La rue de tout le monde

BILLET / À qui appartient la rue Racine?

La question mérite d’être posée, dans la foulée du Festival international des Rythmes du Monde (FIRM). Bien que l’édition 2019 ait constitué un succès de foule, des voix continuent de s’élever en faveur de la fin des activités sur cette artère. Des gens d’affaires soutiennent que la mise en place des installations, ainsi que la tenue des spectacles entre les rues Labrecque et Bégin, nuisent à leurs opérations. L’argument n’est pas nouveau, mais une certaine équivoque, générée par la décision de la Ville de Saguenay de déplacer la deuxième scène, mérite qu’on s’y attarde.

L’idée de placer cette scène devant la boutique Maya Inca, plutôt qu’au milieu de la rue comme c’était le cas depuis la création du festival, a eu des conséquences que les autorités municipales n’avaient pas anticipées.
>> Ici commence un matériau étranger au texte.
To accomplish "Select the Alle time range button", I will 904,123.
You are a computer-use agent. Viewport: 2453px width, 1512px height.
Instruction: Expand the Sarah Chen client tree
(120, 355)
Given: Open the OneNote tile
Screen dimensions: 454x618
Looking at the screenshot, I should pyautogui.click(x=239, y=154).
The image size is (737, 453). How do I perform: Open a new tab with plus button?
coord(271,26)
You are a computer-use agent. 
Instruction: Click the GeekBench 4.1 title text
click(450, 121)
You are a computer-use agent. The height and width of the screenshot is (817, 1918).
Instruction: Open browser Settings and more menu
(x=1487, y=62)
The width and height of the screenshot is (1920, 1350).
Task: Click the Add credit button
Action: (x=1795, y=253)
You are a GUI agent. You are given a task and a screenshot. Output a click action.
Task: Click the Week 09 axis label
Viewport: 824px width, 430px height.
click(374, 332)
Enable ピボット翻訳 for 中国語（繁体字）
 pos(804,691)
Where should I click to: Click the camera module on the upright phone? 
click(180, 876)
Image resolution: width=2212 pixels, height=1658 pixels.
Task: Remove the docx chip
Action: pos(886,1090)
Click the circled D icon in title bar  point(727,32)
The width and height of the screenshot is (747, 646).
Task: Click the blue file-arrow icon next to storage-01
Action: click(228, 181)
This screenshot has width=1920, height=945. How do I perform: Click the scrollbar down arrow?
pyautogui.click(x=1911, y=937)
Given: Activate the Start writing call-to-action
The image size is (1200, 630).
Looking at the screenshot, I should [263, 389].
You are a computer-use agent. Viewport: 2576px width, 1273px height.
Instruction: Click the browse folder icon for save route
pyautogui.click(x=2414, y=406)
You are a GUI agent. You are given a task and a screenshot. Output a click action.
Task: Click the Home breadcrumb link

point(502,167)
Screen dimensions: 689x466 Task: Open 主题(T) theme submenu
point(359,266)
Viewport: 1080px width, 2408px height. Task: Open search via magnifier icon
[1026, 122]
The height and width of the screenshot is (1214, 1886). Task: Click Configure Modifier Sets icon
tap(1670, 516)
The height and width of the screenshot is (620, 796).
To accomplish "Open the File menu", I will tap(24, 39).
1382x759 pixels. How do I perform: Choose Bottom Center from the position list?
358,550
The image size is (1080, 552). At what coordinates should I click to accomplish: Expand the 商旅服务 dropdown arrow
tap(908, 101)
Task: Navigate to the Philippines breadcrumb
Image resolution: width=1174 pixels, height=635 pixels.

Deux fois, en effet, pendant les spectacles de Rick Pagano et Alaclair Ensemble, on a vu des gens cordés tellement serré qu’il était difficile de circuler dans ce secteur de la rue Racine. Bonjour la sécurité! De surcroît, de nombreuses personnes ont été reléguées sur les côtés, incapables de voir les artistes, ou si peu. Si on avait respecté l’ancienne configuration, ceux-ci seraient demeurés dans leur champ de vision et bien sûr, la qualité du son aurait été meilleure.

Coupant au plus court, certains, atteints du syndrome «pas dans ma cour», affirment que le festival devrait migrer sur la Zone portuaire. C’est une idée qui séduira ceux qui n’assistent pas au volet du FIRM tenu sur la Racine ou qui demeurent cantonnés dans les zones VIP. Sur le plancher des vaches, ils verraient à quel point les citoyens sont heureux de s’approprier un bout de la rue principale. Même ceux qui se tiennent entre les deux scènes sont contents. L’achalandage suscite en effet des rencontres impromptues, des bouts de conversation, voire des retrouvailles.

Ces gens aussi paient des taxes municipales et contribuent à l’activité économique. De quel droit les priverait-on de leur happening annuel, d’autant plus démocratique que l’accès est gratuit? Pour revenir à la question du début, c’est à eux qu’appartient la rue Racine. Pas aux gens d’affaires, ni au conseil municipal, ni au fondateur du festival, Robert Hakim. Tant que les citoyens voteront avec leurs pieds, que ce soit pour placoter ou assister aux spectacles, la Ville de Saguenay serait mal avisée de jouer les trouble-fêtes.